Q2: a limit of the form 0/infinity is equal to 0.

pivoxa15
What should the answer to Q1 be?

WIth Q2. I am sorry, I stated it wrongly. It should be 0/0. I have corrected it in the OP.

Sourabh N
actually 0/0 is undefined. it can take different values in different situations.

example:
suppose f(x)= x^2/x
when u take limit for x->0 it becomes 0/0 .
but when u cancel x it gives ans as 0.

suppose f(x)= x/x^2
directly taking x-> gives again 0/0 .
but after cancellation it gives ans as infinity.

pivoxa15
So f(0)=1 when f(x)=x/x so 0/0 in this case equals to 1.

but 1/0 is undefined also isn't it? what is f(x)=1/x when x=0? There isn't one particular value for 1/0 like there was for 0/0 in the first situation is there?
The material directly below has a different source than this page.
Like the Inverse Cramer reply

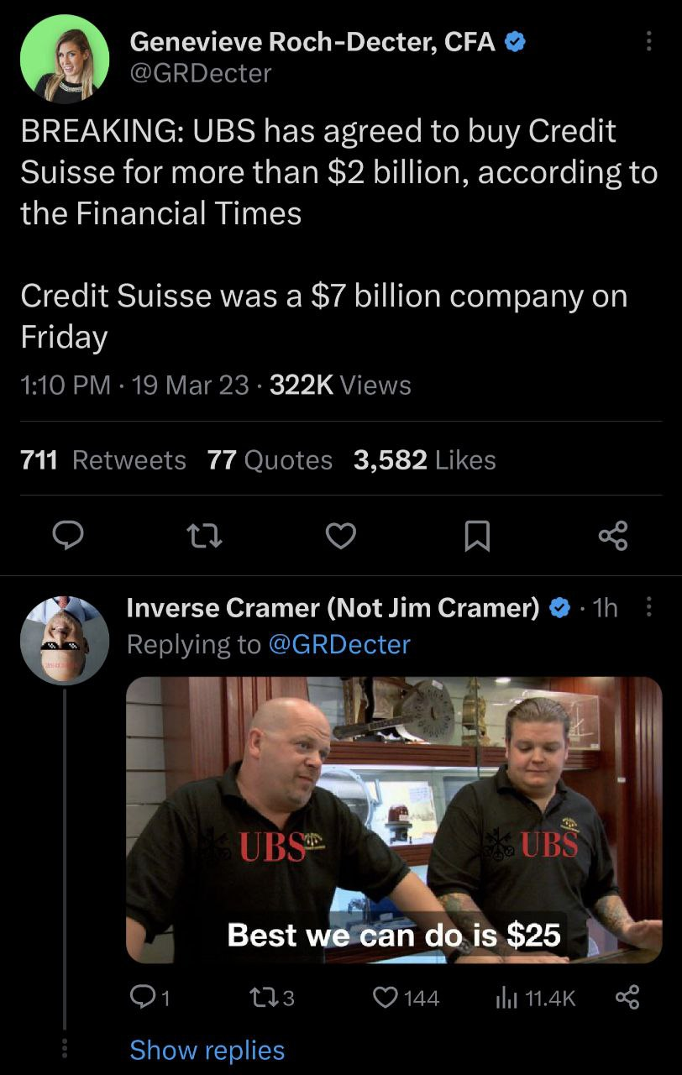pyautogui.click(x=406, y=998)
If so why?

Staff Emeritus
Gold Member
So f(0)=1 when f(x)=x/x
Yes
so 0/0 in this case equals to 1.
No! 0/0 is undefined. Always! It's not "equal to" any number.

but 1/0 is undefined also isn't it?
Yes.
what is f(x)=1/x when x=0?
It's not defined for x =0. You just said so yourself.
There isn't one particular value for 1/0 like there was for 0/0 in the first situation is there? If so why?
You're talking gibberish. 1/0 doesn't have a value. In any 'situation'.

pivoxa15
Yes No! 0/0 is undefined. Always! It's not "equal to" any number.

Yes. It's not defined for x =0. You just said so yourself. You're talking gibberish. 1/0 doesn't have a value. In any 'situation'.

But 0/0 can in some situations like x/x=1 where you take the limit as x->0. If you define any function with the limit as x approaches each specific point in the domain than you can define situations like x/x when x=0 couldn't you?

Homework Helper
Is the value of a function defined as the limit as x approaches each value in the domain of f(x)?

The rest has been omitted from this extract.